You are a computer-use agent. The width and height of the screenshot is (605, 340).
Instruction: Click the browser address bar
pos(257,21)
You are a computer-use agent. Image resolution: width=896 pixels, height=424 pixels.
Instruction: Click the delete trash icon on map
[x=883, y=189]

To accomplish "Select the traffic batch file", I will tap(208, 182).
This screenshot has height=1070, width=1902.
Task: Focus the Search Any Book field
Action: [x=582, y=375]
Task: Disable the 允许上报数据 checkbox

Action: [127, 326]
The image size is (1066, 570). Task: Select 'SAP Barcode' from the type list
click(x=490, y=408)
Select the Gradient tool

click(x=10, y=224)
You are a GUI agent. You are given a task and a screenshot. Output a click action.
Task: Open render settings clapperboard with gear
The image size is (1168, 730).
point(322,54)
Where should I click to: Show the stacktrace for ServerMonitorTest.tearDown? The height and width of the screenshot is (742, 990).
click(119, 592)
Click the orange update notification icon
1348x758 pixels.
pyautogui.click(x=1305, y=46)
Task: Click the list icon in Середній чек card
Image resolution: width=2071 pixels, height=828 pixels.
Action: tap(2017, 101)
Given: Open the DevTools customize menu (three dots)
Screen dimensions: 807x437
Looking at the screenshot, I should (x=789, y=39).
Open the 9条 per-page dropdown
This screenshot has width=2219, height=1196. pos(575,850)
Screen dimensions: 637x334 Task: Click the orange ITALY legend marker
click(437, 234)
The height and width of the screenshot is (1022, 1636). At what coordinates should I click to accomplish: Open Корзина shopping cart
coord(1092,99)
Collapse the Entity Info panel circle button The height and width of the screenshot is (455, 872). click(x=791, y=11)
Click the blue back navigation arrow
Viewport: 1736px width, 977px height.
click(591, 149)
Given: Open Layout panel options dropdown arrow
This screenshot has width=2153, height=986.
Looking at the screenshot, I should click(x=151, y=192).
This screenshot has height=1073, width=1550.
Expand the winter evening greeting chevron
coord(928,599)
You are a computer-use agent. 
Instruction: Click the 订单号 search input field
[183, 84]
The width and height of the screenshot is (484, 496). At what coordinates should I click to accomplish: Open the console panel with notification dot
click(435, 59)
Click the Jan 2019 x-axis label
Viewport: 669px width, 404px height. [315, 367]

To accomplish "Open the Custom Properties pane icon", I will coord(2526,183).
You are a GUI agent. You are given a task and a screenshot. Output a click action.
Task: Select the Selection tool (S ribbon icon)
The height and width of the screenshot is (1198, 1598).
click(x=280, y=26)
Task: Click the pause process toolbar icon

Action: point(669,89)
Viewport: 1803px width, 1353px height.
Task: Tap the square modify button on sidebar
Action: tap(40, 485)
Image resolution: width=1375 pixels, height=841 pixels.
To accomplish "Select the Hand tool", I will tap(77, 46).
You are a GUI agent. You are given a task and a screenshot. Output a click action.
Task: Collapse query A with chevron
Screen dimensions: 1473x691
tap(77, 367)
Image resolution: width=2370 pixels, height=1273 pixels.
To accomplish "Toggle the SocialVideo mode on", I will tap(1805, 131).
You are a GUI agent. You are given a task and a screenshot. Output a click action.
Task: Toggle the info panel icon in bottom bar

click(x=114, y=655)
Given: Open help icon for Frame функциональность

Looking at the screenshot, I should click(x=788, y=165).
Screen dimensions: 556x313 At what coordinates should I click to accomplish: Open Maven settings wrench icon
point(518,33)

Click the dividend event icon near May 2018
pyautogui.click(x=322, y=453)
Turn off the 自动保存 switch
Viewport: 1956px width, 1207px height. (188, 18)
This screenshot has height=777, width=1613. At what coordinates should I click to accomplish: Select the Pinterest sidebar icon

**Work required:** The data above should be copied exactly, with no line omitted.

**Solution:**
You are a computer-use agent. The width and height of the screenshot is (605, 340).
Instruction: Click the browser address bar
pos(257,21)
You are a computer-use agent. Image resolution: width=896 pixels, height=424 pixels.
Instruction: Click the delete trash icon on map
[x=883, y=189]

To accomplish "Select the traffic batch file", I will tap(208, 182).
This screenshot has height=1070, width=1902.
Task: Focus the Search Any Book field
Action: [x=582, y=375]
Task: Disable the 允许上报数据 checkbox

Action: [127, 326]
The image size is (1066, 570). Task: Select 'SAP Barcode' from the type list
click(x=490, y=408)
Select the Gradient tool

click(x=10, y=224)
You are a GUI agent. You are given a task and a screenshot. Output a click action.
Task: Open render settings clapperboard with gear
The image size is (1168, 730).
point(322,54)
Where should I click to: Show the stacktrace for ServerMonitorTest.tearDown? The height and width of the screenshot is (742, 990).
click(119, 592)
Click the orange update notification icon
1348x758 pixels.
pyautogui.click(x=1305, y=46)
Task: Click the list icon in Середній чек card
Image resolution: width=2071 pixels, height=828 pixels.
Action: tap(2017, 101)
Given: Open the DevTools customize menu (three dots)
Screen dimensions: 807x437
Looking at the screenshot, I should (x=789, y=39).
Open the 9条 per-page dropdown
This screenshot has width=2219, height=1196. pos(575,850)
Screen dimensions: 637x334 Task: Click the orange ITALY legend marker
click(437, 234)
The height and width of the screenshot is (1022, 1636). At what coordinates should I click to accomplish: Open Корзина shopping cart
coord(1092,99)
Collapse the Entity Info panel circle button The height and width of the screenshot is (455, 872). click(x=791, y=11)
Click the blue back navigation arrow
Viewport: 1736px width, 977px height.
click(591, 149)
Given: Open Layout panel options dropdown arrow
This screenshot has width=2153, height=986.
Looking at the screenshot, I should click(x=151, y=192).
This screenshot has height=1073, width=1550.
Expand the winter evening greeting chevron
coord(928,599)
You are a computer-use agent. 
Instruction: Click the 订单号 search input field
[183, 84]
The width and height of the screenshot is (484, 496). At what coordinates should I click to accomplish: Open the console panel with notification dot
click(435, 59)
Click the Jan 2019 x-axis label
Viewport: 669px width, 404px height. [315, 367]

To accomplish "Open the Custom Properties pane icon", I will coord(2526,183).
You are a GUI agent. You are given a task and a screenshot. Output a click action.
Task: Select the Selection tool (S ribbon icon)
The height and width of the screenshot is (1198, 1598).
click(x=280, y=26)
Task: Click the pause process toolbar icon

Action: point(669,89)
Viewport: 1803px width, 1353px height.
Task: Tap the square modify button on sidebar
Action: tap(40, 485)
Image resolution: width=1375 pixels, height=841 pixels.
To accomplish "Select the Hand tool", I will tap(77, 46).
You are a GUI agent. You are given a task and a screenshot. Output a click action.
Task: Collapse query A with chevron
Screen dimensions: 1473x691
tap(77, 367)
Image resolution: width=2370 pixels, height=1273 pixels.
To accomplish "Toggle the SocialVideo mode on", I will tap(1805, 131).
You are a GUI agent. You are given a task and a screenshot. Output a click action.
Task: Toggle the info panel icon in bottom bar

click(x=114, y=655)
Given: Open help icon for Frame функциональность

Looking at the screenshot, I should click(x=788, y=165).
Screen dimensions: 556x313 At what coordinates should I click to accomplish: Open Maven settings wrench icon
point(518,33)

Click the dividend event icon near May 2018
pyautogui.click(x=322, y=453)
Turn off the 自动保存 switch
Viewport: 1956px width, 1207px height. (188, 18)
This screenshot has height=777, width=1613. At what coordinates should I click to accomplish: Select the Pinterest sidebar icon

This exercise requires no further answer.